Toxic masculinity

As I sit here, I feel incredibly overwhelmed. I am 19 weeks pregnant and now know that the baby has male body parts. This feels foreign to me and incredibly pressure filled. This little person has a good chance of growing up to hold the most privilege in our country. Although, we don’t know their* gender yet, we do know that they will be gendered a boy for the earliest part of their life, a crucial time which introduces social dynamics, internalized messages, and the underlying script for their lives.

Raising a daughter has felt easier, familiar. She currently identifies as a cisgender girl and much of my teaching has been about her whiteness and her femaleness. I teach her that no one should have access to her body, that it’s hers to protect, and that no matter what a man says to her, she is powerful, strong, and brilliant.

I am now tasked with teaching a little person that their body is still their own, but also that other bodies are not theirs to own. If I consider statistics and the structural makeup of our society, this little person will be taught that they are the norm. That they hold the most power, have deserved and earned privilege, and that their masculinity is key to their being. I do not disagree with the piece around masculinity. Assuming this little person identifies as a cisgender man and has a masculine gender expression, they will be on top of our world. But now, I have to combat how toxic masculinity has seeped into and persists in the maleness of this country. I have to weigh teaching them that emotions are powerful, while fighting the other kids perceptions in their school. I have to consider how to teach open communication, honesty, and humility, when young boys are taught to be tough, to battle, and even to fight.

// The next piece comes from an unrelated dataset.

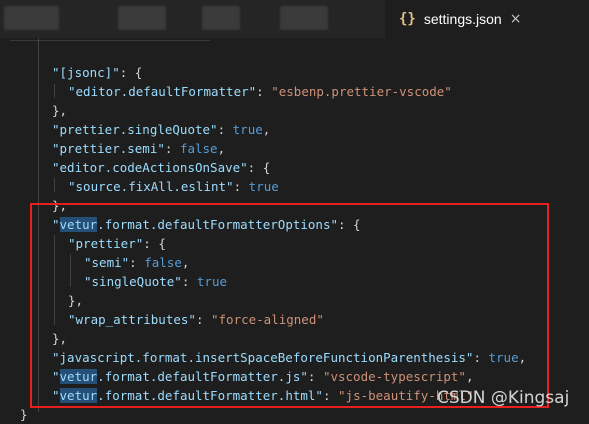  What do you see at coordinates (268, 320) in the screenshot?
I see `code-token: "force-aligned"` at bounding box center [268, 320].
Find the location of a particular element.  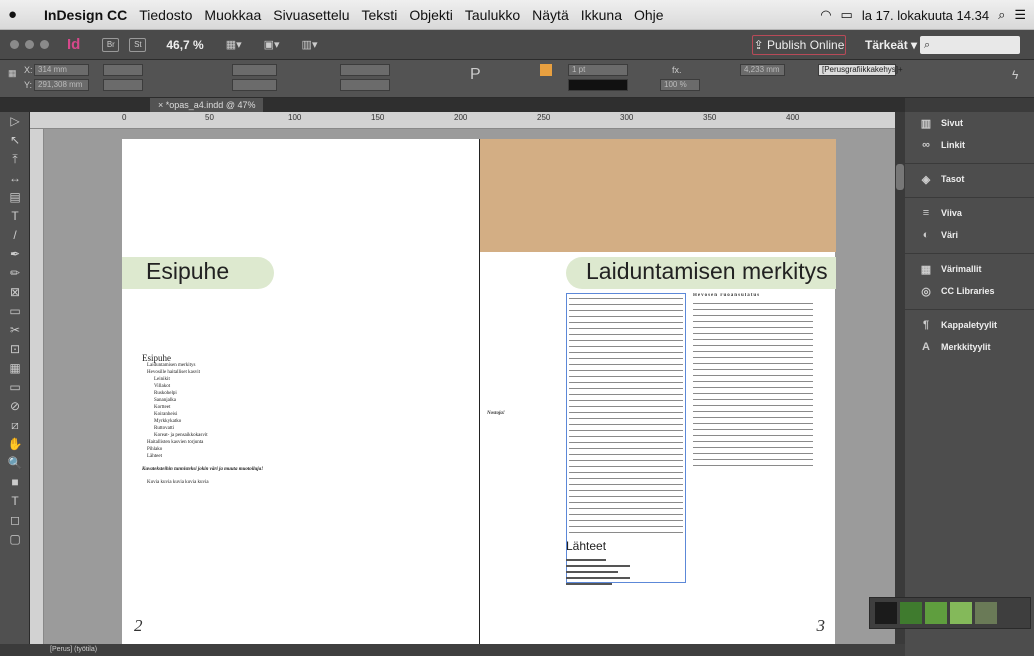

I am not tasked with worrying about their life every time they go out to play – that if they play with a toy gun they will be killed by police on the playground, that if they bend a knee they are not a patriot, that if they touch a classmate the police will be called. Right now, this county is theirs.

Instead, I need to teach them that in all of these situations they will have it better than others. They will be given the benefit of the doubt, their life will be preserved, their work will be uplifted and honored. Most importantly I need to teach them to not be the producer of harm – to not be the police officer that kills black people, to be the one that takes a knee and brings other white people with them, to be the person that steps in when a classmate of color is being treated unfairly.

This past summer, I got to see a friend of mine and her two children. The youngest is gendered a boy and he already acts with the confidence of a white man. When I went up to greet him, I reached out to touch his back. He quickly put up his hand and knocked me away before I could reach him. A while later I tried again with the same outcome. One might think, this is just him finding confidence in consent and protecting his body. When I compare it to his sister or my daughter, I picture the stranger reaching for them as they turn their heads into our shoulders acting shyly. It’s up to me to step in and refuse the touch for them. But it wasn’t just his assertiveness, it was how he looked straight into my eyes, this 1 1/2 year old little body, with such confidence, sureness that he had every right to refuse me.

Don’t get me wrong, I want all kids to find this type of bodily autonomy. But, I can’t help but to notice that I witnessed the power of masculinity that is already seeped into his body, and his power in the outside world.

This society is powerful, creating a script that is developed for our kids before they can even understand their own body, their being, their existence. And sometimes before they are even born.

So yes, I feel incredibly overwhelmed, even anxious. I am not only grappling with how I will do this, but also with my own feelings about masculinity. I harness distrust, anger towards many men. I am working on finding grounding in understanding the power of defining masculinity in my house. And finding strength in fighting the power of masculinity that even today overpowers me, oppresses me, and dismisses me. There is so much to unpack here, and they are only 19 weeks grown.

*In this piece, I refer to my fetus as “they” with intention. I know their body parts, but they are not born yet or able to name their gender or hold gender expression. In an effort to combat the power of gendering children, we choose to use the pronouns they for them at this time.